Two and three contest races later, 5-to-1 Solemn Tribute and D'bunnyphone were nursed toward the leads of their respective races and vaulted me to the top of the leaderboard halfway through an event featuring six more races and three from FairGrounds, including two with larger fields scratched down to half their size, making it hard for my rivals to make up ground through enormous long-shots. 

Two "place" scores in the second-half of the contest were enough to cap my bankroll at $93.30 and a 5th-place finish of 519 contestants, securing my passage to Las Vegas next month.

Priceless Conversations, Valuable Friendships


In hindsight, I had some great discussions with friends on the NHC Tour last week (Paul Zerbst, Damian Sasso and Dan Camoro among them) that proved extremely valuable to Saturday's success. 

Foremost, however, was a pep talk of sorts from NHC XVI and BCBC qualifier James Timinck, an extremely talented contest player and handicapper who, as any true stalker would, scouts my play and noted that I had gone "too long" with the long-shots of late in small-dollar online tournaments.  

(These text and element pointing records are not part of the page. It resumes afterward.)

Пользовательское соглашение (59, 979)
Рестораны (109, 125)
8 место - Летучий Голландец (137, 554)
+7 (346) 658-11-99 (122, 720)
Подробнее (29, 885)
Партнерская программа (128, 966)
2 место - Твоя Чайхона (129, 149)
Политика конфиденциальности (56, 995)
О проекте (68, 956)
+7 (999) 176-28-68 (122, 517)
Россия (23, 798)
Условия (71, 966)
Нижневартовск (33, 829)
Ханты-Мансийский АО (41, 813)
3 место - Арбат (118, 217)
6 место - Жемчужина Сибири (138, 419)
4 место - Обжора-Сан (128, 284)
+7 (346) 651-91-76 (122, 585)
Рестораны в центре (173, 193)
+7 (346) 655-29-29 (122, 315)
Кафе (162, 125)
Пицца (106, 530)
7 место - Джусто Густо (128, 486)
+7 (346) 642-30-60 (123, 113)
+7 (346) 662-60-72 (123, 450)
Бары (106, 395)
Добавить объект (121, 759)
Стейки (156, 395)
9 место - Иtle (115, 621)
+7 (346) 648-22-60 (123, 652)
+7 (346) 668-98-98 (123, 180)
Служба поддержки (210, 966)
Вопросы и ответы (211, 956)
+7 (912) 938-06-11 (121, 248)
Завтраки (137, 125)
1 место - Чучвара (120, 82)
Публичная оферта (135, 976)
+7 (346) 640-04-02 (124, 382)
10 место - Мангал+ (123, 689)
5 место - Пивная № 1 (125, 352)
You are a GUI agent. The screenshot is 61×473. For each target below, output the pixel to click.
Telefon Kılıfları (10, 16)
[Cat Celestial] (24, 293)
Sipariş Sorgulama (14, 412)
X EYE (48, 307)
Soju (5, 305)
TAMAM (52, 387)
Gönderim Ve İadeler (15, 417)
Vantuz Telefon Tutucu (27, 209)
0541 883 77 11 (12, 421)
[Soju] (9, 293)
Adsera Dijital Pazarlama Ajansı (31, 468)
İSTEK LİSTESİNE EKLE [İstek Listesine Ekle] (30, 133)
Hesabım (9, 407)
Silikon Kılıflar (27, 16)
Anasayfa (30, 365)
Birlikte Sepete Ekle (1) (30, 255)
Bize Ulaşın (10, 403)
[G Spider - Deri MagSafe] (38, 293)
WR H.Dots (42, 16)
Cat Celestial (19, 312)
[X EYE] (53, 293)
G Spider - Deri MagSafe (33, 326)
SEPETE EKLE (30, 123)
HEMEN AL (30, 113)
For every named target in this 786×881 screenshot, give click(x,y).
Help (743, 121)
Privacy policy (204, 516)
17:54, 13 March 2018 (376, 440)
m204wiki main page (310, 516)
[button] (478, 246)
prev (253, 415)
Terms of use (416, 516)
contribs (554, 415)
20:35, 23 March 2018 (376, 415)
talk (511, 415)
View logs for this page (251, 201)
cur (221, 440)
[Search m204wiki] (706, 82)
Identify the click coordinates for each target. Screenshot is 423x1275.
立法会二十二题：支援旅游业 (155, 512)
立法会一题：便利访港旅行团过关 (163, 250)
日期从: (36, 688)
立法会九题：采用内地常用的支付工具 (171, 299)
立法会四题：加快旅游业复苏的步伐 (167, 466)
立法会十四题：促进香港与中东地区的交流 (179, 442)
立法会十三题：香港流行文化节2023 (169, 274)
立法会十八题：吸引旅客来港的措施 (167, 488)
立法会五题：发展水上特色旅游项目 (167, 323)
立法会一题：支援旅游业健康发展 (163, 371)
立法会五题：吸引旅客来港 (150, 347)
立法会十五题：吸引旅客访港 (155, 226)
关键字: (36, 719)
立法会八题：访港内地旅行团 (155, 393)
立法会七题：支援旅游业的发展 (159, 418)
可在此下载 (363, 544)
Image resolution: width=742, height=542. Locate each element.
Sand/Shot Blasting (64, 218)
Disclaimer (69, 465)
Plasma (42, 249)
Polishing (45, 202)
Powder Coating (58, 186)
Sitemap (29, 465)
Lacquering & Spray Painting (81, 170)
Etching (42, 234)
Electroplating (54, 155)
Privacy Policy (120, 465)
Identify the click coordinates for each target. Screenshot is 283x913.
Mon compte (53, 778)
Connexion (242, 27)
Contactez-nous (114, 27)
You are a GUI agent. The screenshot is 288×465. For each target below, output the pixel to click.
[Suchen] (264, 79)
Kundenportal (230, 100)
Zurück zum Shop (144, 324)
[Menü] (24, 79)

As anyone who has visited this site knows by now, my premise is to find playable long-shots; not to fish for huge prices and hope to get lucky, but maybe an 8-to-1 or 10-to-1 morning line runner who takes zero money but can win at a price.  I live to find inefficiencies in the market. 

On Saturday, I kept in mind James' observation that incremental scores of $7-$8 often are the contest players' friend, and so I scaled back my expectations a bit for which long-shots could win, especially in a month where I find the fields nationwide (outside of 2-year-old prospects) generally bottom-of-the-barrel and that horses who get the lead tend to score.  

To be sure, Saturday's race victors were almost exclusively on or near the lead and Little Popsie proved to be the longest-shot to win.

Grinding through small-dollar scores is normally not my recipe to contest success, but in doing so I accomplished my last-minute goal, which made James' advice all the more valuable. 

Lessons Learned


Outside of my enthusiasm for qualifying for the NHC for a second straight year, and getting to hang with usual playing partner (and first-time NHC qualifier) Terry Flanagan and reunite with some other great Tour players I met at last year's NHC, I can approach Vegas from a far savvier perspective.

I have been through the ringer once already, so to speak, and now know what to expect in terms of travel, accommodations and set-up/layout of the contest venue and format.

It's no longer that oasis in the desert.

Last year, I was more excited and almost content just to be there among the pros.

Next month, I will return to Treasure Island with a mindset of a competent handicapper looking to crack the Top 10% and return to Monmouth County with a larger prize. 

I also return to Vegas with a bigger bank of knowledge, gleaned from conversations with my newfound friends on the NHC Tour -- an extremely welcome and honestly unexpected byproduct of my $50 annual membership fee.  

There are others, like me, who compete part-time on the circuit but are excellent contest players and, first and foremost, quality individuals willing to help others succeed at the track.

Surely there are others with bad info or who will never take me (or other part-timers or long-shot players) seriously on the NHC Tour, but in my five years on the Tour I have become adept at vetting the advice and the personalities.  

Approaching Christmas, I am lucky and thankful to have found such a classy group of peers, so a tremendous "Thank You" to folks like those named above and the likes of Stephen Fitzpatrick, Marie Jost, Peter Pruzinsky, Josh Kamis and others so giving of themselves in shaping me as a better handicapping contest player.